A new form of hunting which allows participants to shoot wild boar and antelope by a simple click of the mouse is stirring up great controversy in the United States.
Online hunting has outraged animal rights activists, gun advocates and politicians from 14 states, all trying to get the sport banned.
Participants control a video camera and a gun by remote control, carefully monitoring animals on a remote shooting range via the internet.
A click of the mouse from the comfort of your own armchair can discharge a round of bullets. For extra money, the meat or animal’s head can be shipped to your home.
Founders and members of Live-Shot.com insist the practice is ethical, and in particular allows the disabled to experience the thrill of the sport.
But the concept raises several ethical issues and critics have branded it “pay-per-view slaughter”.
The first paid-for live shoot is scheduled to take place on Saturday on a Texas ranch, the only online hunting facility in existence. But activists and politicians are racing to get it banned before it can begin.
The website warns participants this is not a video game. “This is real,” it says.
“What you see on your screen thru (sic) the camera is what is there. When you activate the fire control, you are sending a signal to the firing mechanism which discharges a round.”
The website’s founder, John Lockwood, admits the concept would not appeal to everyone.
“The idea of hunting this way doesn’t appeal to me,” he told the Christian Science Monitor (CSM).
“Most of us love getting into the field. But there are many that cannot.”
He said the idea was born from working with disabled hunters but he lists a soldier in Spain among supporters who wants to send meat to his family and a soldier in Iraq who simply misses the sport.

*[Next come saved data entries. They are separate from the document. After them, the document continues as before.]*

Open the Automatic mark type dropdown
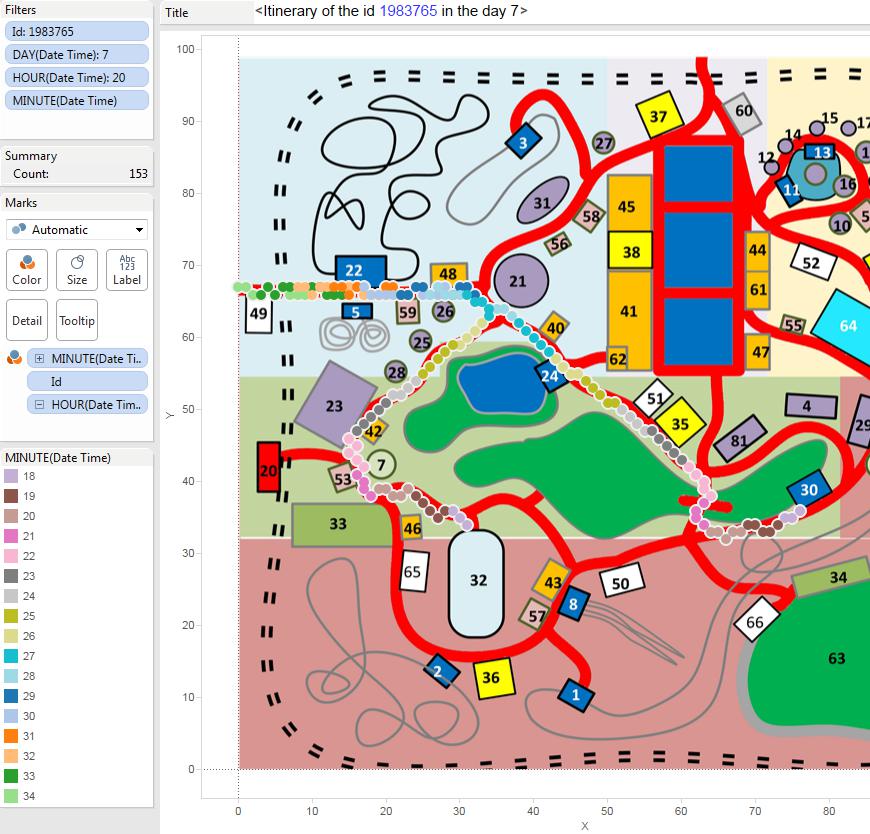The height and width of the screenshot is (834, 870). click(x=77, y=229)
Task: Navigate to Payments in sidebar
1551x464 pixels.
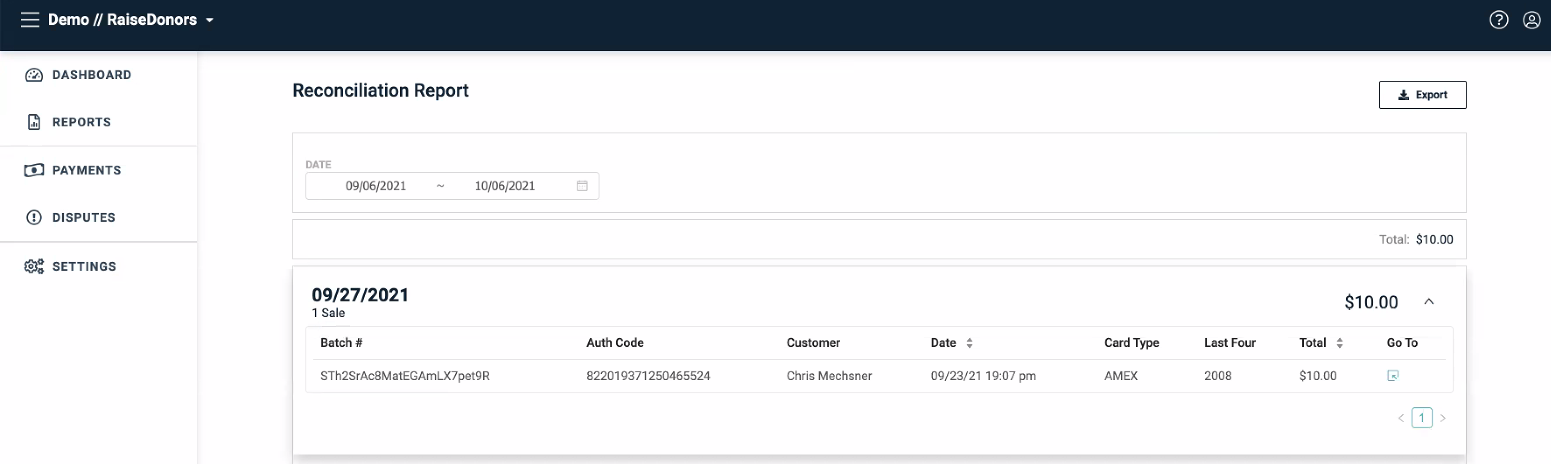Action: click(86, 170)
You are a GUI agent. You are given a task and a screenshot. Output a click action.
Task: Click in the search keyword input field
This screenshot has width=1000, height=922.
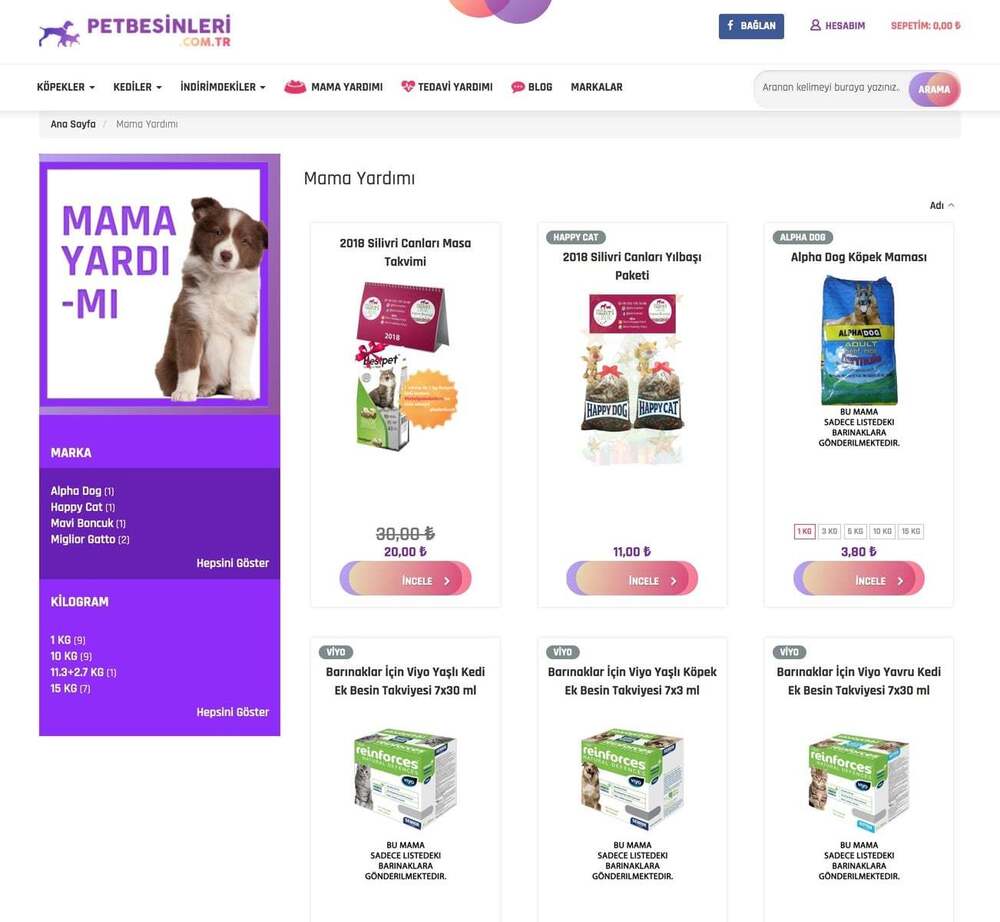[832, 87]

Mr Lockwood claims opponents simply do not understand how the system works and quite how many safety procedures are in place.
“I am in full agreement that there needs to be legislation and regulation controlling it,” he said. “But people are under the impression that this is a slaughtering machine and that’s not what it is.”
Groups joining forces to ban the practice are as diverse as the Humane Society of the United States, trophy hunting organisation Safari Club International and the National Rifle Association.
Michael Markarian from the Humane Society told the CSM: “Nobody ever said the wilderness had to be ADA (Americans with Disabilities Act) compliant.
“That is no justification for this practice, and it doesn’t give (disabled) people a true hunting experience anyway. It’s pay-per-view slaughter.”
Virginia became the first state to ban internet hunting and Texas has proposed a ban for killing animals native to the state.
A Bill to outlaw online hunting for any species will be heard in the Texas House of Representatives next Tuesday.